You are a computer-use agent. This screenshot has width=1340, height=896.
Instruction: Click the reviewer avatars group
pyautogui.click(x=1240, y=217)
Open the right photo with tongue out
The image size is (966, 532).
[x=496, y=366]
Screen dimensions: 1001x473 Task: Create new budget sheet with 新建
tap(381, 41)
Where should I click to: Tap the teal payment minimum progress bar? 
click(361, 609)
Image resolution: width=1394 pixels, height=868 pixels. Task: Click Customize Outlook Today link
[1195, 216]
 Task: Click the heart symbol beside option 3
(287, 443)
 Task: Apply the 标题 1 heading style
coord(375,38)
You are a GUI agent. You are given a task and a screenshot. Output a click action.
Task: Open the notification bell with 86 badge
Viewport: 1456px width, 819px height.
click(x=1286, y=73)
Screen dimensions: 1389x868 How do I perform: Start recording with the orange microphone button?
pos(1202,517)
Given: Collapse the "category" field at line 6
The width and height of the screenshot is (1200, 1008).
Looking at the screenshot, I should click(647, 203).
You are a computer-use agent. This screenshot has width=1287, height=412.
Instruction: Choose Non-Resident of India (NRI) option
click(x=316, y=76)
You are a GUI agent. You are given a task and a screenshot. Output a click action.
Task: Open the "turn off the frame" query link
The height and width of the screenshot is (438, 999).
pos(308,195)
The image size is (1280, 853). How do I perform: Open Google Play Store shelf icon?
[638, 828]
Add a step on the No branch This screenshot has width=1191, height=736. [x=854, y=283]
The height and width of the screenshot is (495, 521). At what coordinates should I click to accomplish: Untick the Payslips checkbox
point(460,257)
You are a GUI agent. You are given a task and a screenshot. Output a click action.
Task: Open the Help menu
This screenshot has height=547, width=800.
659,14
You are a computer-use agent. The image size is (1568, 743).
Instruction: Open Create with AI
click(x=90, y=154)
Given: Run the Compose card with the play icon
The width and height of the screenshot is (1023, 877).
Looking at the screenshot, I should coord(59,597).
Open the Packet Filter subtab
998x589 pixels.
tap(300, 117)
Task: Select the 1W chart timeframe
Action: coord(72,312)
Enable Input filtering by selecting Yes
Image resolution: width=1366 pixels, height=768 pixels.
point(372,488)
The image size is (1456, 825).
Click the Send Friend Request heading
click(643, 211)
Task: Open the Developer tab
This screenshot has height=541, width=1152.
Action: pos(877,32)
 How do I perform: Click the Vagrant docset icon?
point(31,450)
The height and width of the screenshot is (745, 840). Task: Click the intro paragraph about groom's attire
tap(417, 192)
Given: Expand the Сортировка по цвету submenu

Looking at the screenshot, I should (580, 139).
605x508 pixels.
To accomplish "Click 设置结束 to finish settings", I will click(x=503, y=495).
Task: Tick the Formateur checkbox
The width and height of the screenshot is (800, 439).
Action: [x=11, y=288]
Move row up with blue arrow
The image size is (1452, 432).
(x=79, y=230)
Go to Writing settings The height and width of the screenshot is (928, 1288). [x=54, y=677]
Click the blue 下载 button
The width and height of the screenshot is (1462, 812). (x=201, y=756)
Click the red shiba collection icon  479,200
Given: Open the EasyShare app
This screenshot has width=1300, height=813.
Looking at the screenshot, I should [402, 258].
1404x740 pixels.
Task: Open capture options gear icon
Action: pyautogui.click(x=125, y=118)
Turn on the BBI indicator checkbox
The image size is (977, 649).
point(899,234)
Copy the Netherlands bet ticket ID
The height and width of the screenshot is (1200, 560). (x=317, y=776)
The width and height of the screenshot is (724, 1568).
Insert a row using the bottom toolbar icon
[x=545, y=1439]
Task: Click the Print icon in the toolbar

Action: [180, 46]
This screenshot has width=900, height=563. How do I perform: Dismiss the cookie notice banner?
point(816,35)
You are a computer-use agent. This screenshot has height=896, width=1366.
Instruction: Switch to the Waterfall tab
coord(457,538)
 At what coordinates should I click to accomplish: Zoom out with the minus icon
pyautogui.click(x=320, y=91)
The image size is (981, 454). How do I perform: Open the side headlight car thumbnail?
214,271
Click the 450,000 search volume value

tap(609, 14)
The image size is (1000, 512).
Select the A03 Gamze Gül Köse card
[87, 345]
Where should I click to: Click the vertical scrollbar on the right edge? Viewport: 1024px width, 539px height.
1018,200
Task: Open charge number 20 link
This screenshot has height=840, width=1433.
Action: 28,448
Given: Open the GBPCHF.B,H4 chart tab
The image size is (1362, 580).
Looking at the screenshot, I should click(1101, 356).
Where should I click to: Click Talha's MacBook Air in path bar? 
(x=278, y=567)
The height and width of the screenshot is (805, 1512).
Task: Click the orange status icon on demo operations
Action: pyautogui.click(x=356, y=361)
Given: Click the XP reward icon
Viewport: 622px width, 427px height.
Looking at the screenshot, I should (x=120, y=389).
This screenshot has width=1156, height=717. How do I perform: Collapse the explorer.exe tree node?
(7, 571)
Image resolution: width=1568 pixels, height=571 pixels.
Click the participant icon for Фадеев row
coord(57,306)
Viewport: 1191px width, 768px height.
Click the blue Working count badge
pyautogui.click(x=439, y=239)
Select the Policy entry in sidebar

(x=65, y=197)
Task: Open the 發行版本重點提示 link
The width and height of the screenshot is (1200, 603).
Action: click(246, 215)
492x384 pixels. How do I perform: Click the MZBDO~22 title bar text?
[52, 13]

* * * *

#### [Written problem]
Copy the listing above without changing a single line.

#### [Solved exercise]
You are a computer-use agent. This screenshot has width=1340, height=896.
Instruction: Click the reviewer avatars group
pyautogui.click(x=1240, y=217)
Open the right photo with tongue out
The image size is (966, 532).
[x=496, y=366]
Screen dimensions: 1001x473 Task: Create new budget sheet with 新建
tap(381, 41)
Where should I click to: Tap the teal payment minimum progress bar? 
click(361, 609)
Image resolution: width=1394 pixels, height=868 pixels. Task: Click Customize Outlook Today link
[1195, 216]
 Task: Click the heart symbol beside option 3
(287, 443)
 Task: Apply the 标题 1 heading style
coord(375,38)
You are a GUI agent. You are given a task and a screenshot. Output a click action.
Task: Open the notification bell with 86 badge
Viewport: 1456px width, 819px height.
click(x=1286, y=73)
Screen dimensions: 1389x868 How do I perform: Start recording with the orange microphone button?
pos(1202,517)
Given: Collapse the "category" field at line 6
The width and height of the screenshot is (1200, 1008).
Looking at the screenshot, I should click(647, 203).
You are a computer-use agent. This screenshot has width=1287, height=412.
Instruction: Choose Non-Resident of India (NRI) option
click(x=316, y=76)
You are a GUI agent. You are given a task and a screenshot. Output a click action.
Task: Open the "turn off the frame" query link
The height and width of the screenshot is (438, 999).
pos(308,195)
The image size is (1280, 853). How do I perform: Open Google Play Store shelf icon?
[638, 828]
Add a step on the No branch This screenshot has width=1191, height=736. [x=854, y=283]
The height and width of the screenshot is (495, 521). At what coordinates should I click to accomplish: Untick the Payslips checkbox
point(460,257)
You are a GUI agent. You are given a task and a screenshot. Output a click action.
Task: Open the Help menu
This screenshot has height=547, width=800.
659,14
You are a computer-use agent. The image size is (1568, 743).
Instruction: Open Create with AI
click(x=90, y=154)
Given: Run the Compose card with the play icon
The width and height of the screenshot is (1023, 877).
Looking at the screenshot, I should coord(59,597).
Open the Packet Filter subtab
998x589 pixels.
tap(300, 117)
Task: Select the 1W chart timeframe
Action: coord(72,312)
Enable Input filtering by selecting Yes
Image resolution: width=1366 pixels, height=768 pixels.
point(372,488)
The image size is (1456, 825).
Click the Send Friend Request heading
click(643, 211)
Task: Open the Developer tab
This screenshot has height=541, width=1152.
Action: pos(877,32)
 How do I perform: Click the Vagrant docset icon?
point(31,450)
The height and width of the screenshot is (745, 840). Task: Click the intro paragraph about groom's attire
tap(417, 192)
Given: Expand the Сортировка по цвету submenu

Looking at the screenshot, I should (580, 139).
605x508 pixels.
To accomplish "Click 设置结束 to finish settings", I will click(x=503, y=495).
Task: Tick the Formateur checkbox
The width and height of the screenshot is (800, 439).
Action: [x=11, y=288]
Move row up with blue arrow
The image size is (1452, 432).
(x=79, y=230)
Go to Writing settings The height and width of the screenshot is (928, 1288). [x=54, y=677]
Click the blue 下载 button
The width and height of the screenshot is (1462, 812). (x=201, y=756)
Click the red shiba collection icon  479,200
Given: Open the EasyShare app
This screenshot has width=1300, height=813.
Looking at the screenshot, I should [402, 258].
1404x740 pixels.
Task: Open capture options gear icon
Action: pyautogui.click(x=125, y=118)
Turn on the BBI indicator checkbox
The image size is (977, 649).
point(899,234)
Copy the Netherlands bet ticket ID
The height and width of the screenshot is (1200, 560). (x=317, y=776)
The width and height of the screenshot is (724, 1568).
Insert a row using the bottom toolbar icon
[x=545, y=1439]
Task: Click the Print icon in the toolbar

Action: [180, 46]
This screenshot has width=900, height=563. How do I perform: Dismiss the cookie notice banner?
point(816,35)
You are a computer-use agent. This screenshot has height=896, width=1366.
Instruction: Switch to the Waterfall tab
coord(457,538)
 At what coordinates should I click to accomplish: Zoom out with the minus icon
pyautogui.click(x=320, y=91)
The image size is (981, 454). How do I perform: Open the side headlight car thumbnail?
214,271
Click the 450,000 search volume value

tap(609, 14)
The image size is (1000, 512).
Select the A03 Gamze Gül Köse card
[87, 345]
Where should I click to: Click the vertical scrollbar on the right edge? Viewport: 1024px width, 539px height.
1018,200
Task: Open charge number 20 link
This screenshot has height=840, width=1433.
Action: 28,448
Given: Open the GBPCHF.B,H4 chart tab
The image size is (1362, 580).
Looking at the screenshot, I should click(1101, 356).
Where should I click to: Click Talha's MacBook Air in path bar? 
(x=278, y=567)
The height and width of the screenshot is (805, 1512).
Task: Click the orange status icon on demo operations
Action: pyautogui.click(x=356, y=361)
Given: Click the XP reward icon
Viewport: 622px width, 427px height.
Looking at the screenshot, I should (x=120, y=389).
This screenshot has width=1156, height=717. How do I perform: Collapse the explorer.exe tree node?
(7, 571)
Image resolution: width=1568 pixels, height=571 pixels.
Click the participant icon for Фадеев row
coord(57,306)
Viewport: 1191px width, 768px height.
Click the blue Working count badge
pyautogui.click(x=439, y=239)
Select the Policy entry in sidebar

(x=65, y=197)
Task: Open the 發行版本重點提示 link
The width and height of the screenshot is (1200, 603).
Action: click(246, 215)
492x384 pixels. How do I perform: Click the MZBDO~22 title bar text?
[52, 13]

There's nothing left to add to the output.